_REQUIRED WORK_
Copy every line that contains the string "each" from the entries below.

[[ RECORD SET open ]]

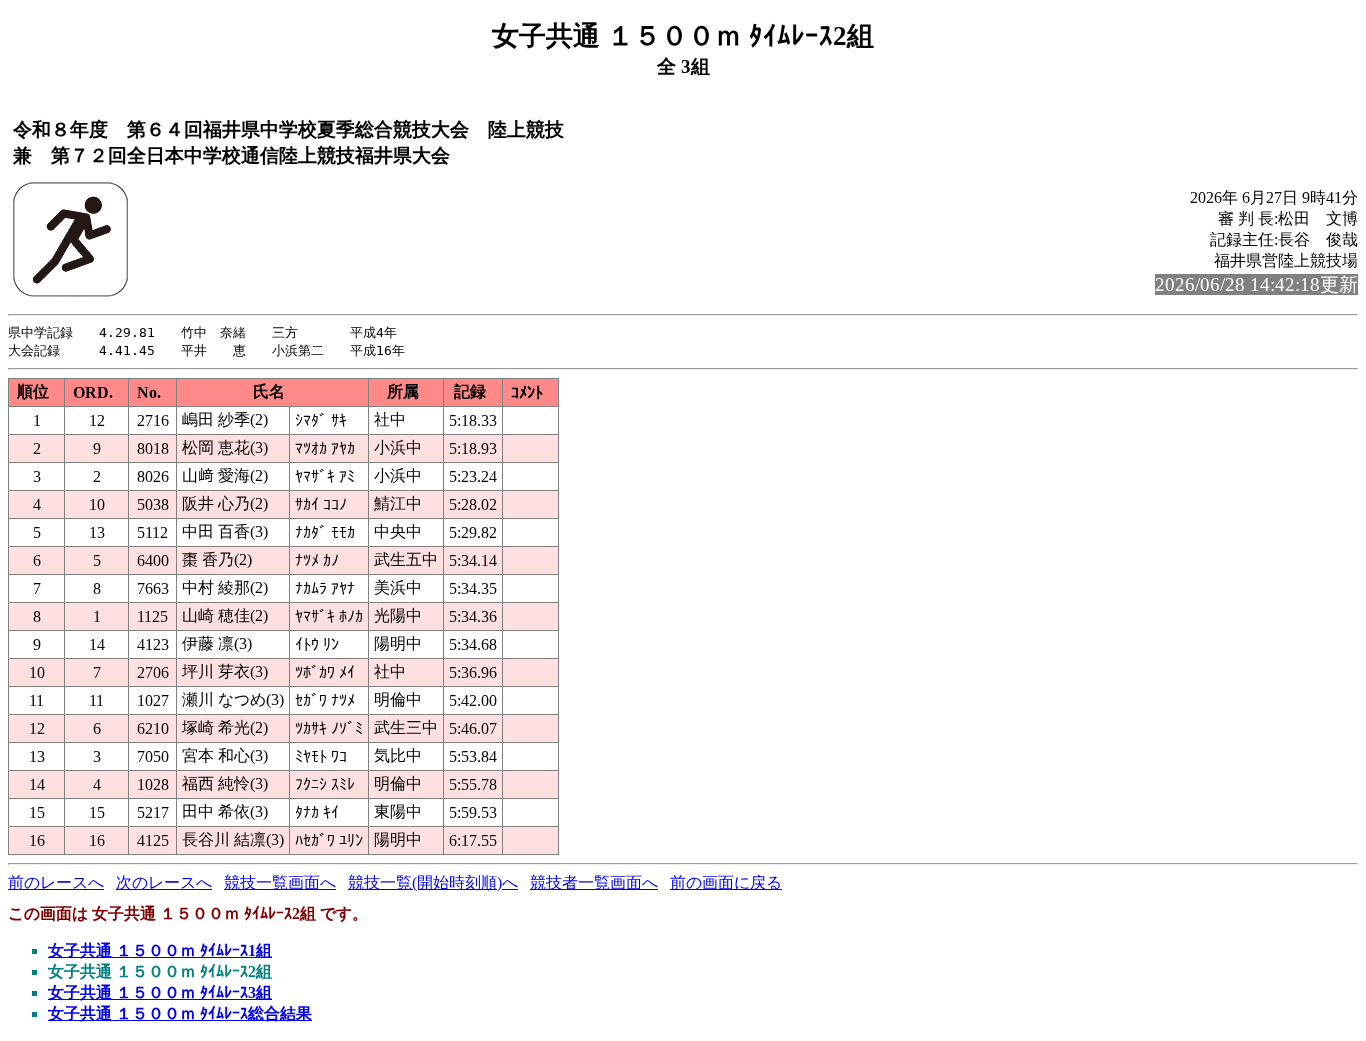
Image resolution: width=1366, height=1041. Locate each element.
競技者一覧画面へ (594, 882)
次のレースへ (164, 882)
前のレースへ (56, 882)
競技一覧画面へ (280, 882)
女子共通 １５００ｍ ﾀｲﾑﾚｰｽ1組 (160, 950)
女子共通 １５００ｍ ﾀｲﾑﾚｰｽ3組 (160, 992)
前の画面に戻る (726, 882)
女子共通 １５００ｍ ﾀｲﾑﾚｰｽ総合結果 (180, 1013)
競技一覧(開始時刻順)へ (433, 882)
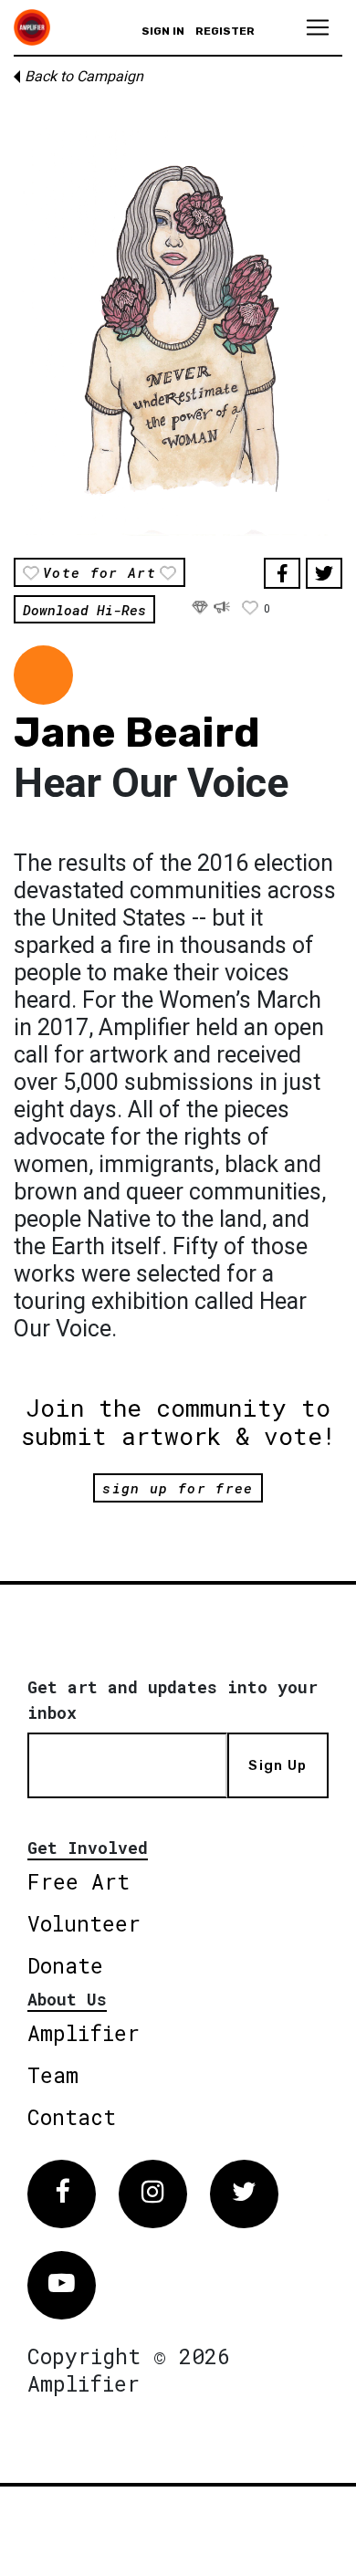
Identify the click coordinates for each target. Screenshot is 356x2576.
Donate (65, 1965)
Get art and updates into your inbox (172, 1699)
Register (225, 31)
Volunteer (84, 1923)
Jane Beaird (137, 732)
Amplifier (83, 2033)
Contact (71, 2117)
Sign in (162, 31)
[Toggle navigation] (317, 27)
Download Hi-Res (84, 609)
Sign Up (277, 1765)
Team (53, 2075)
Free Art (78, 1881)
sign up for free (177, 1488)
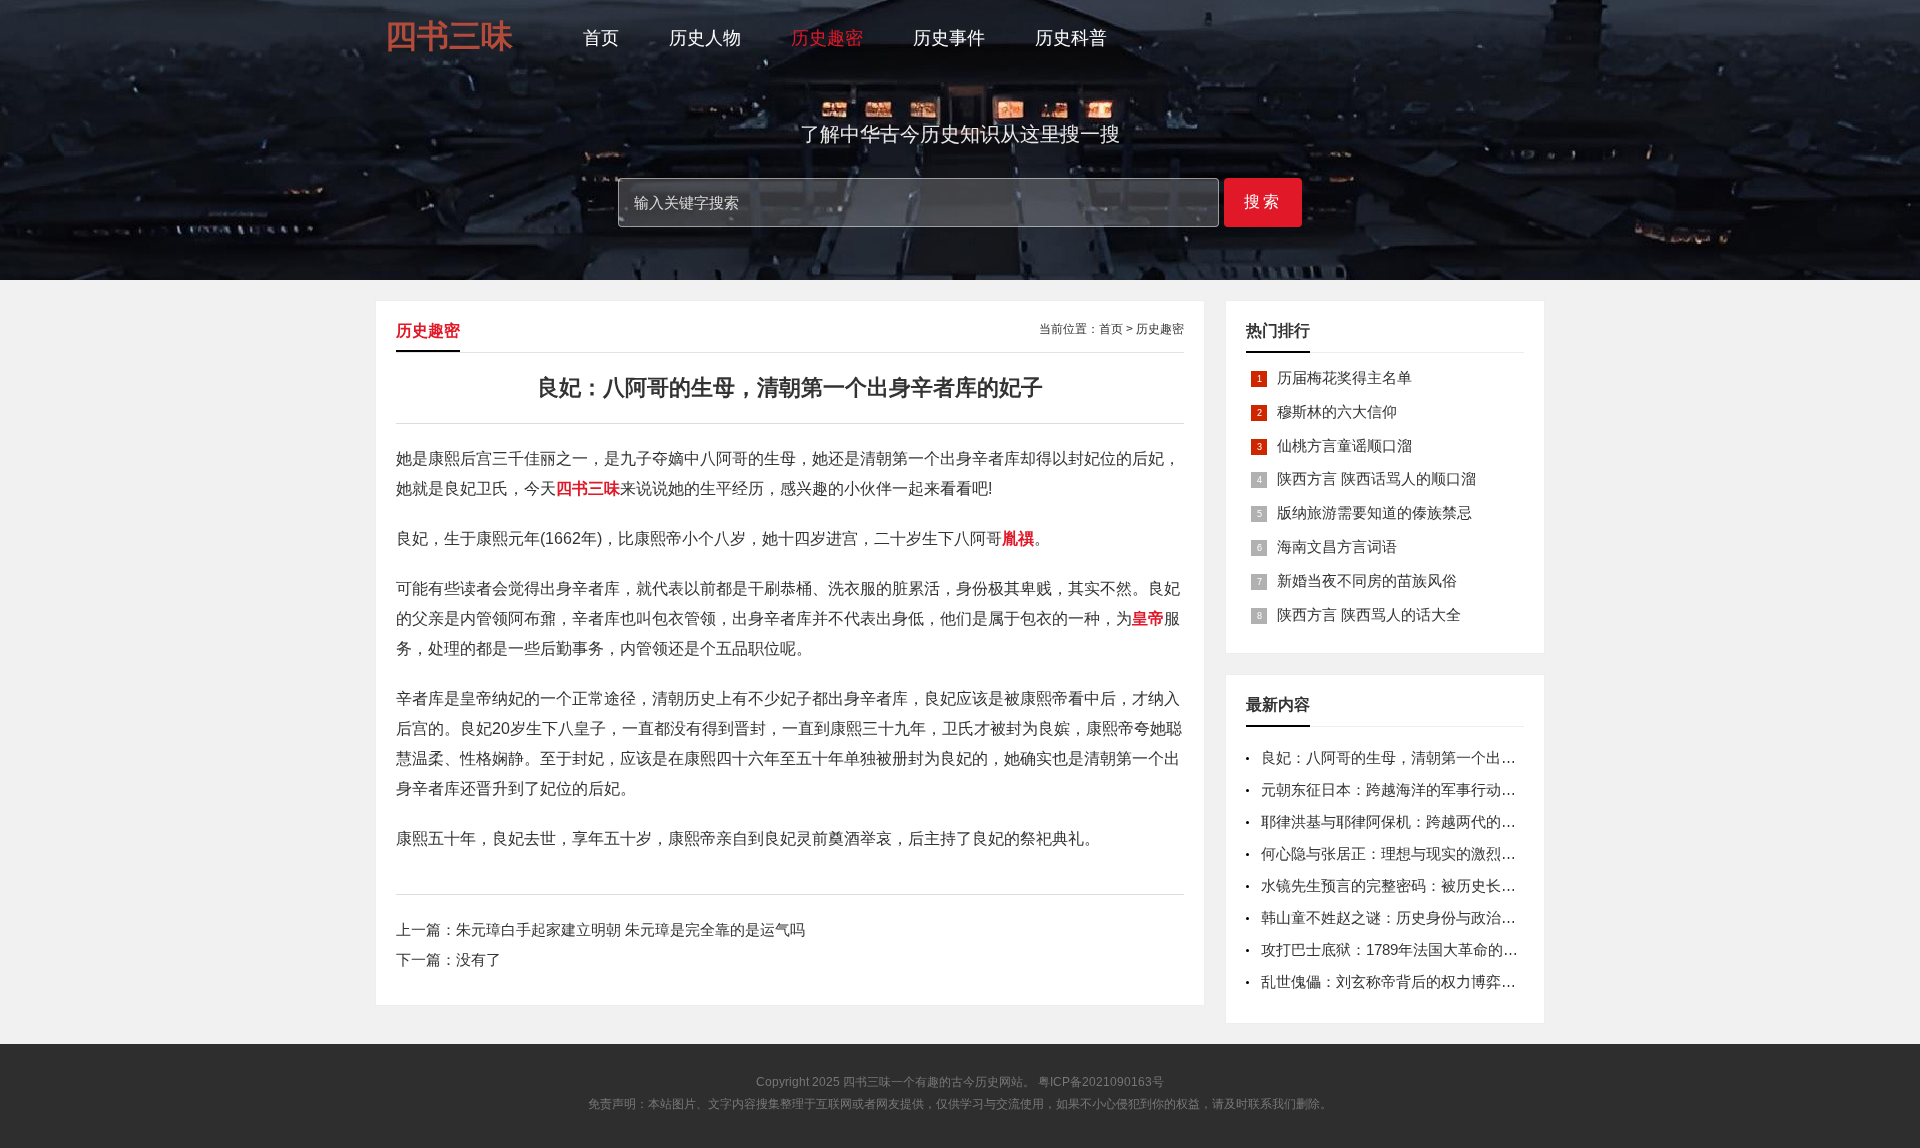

[[ RECORD SET closed ]]

_REPLY TO THE TASK_
Image resolution: width=1366, height=1041. Locate each element.
Identify the click coordinates for each target. Screenshot is 356x2576.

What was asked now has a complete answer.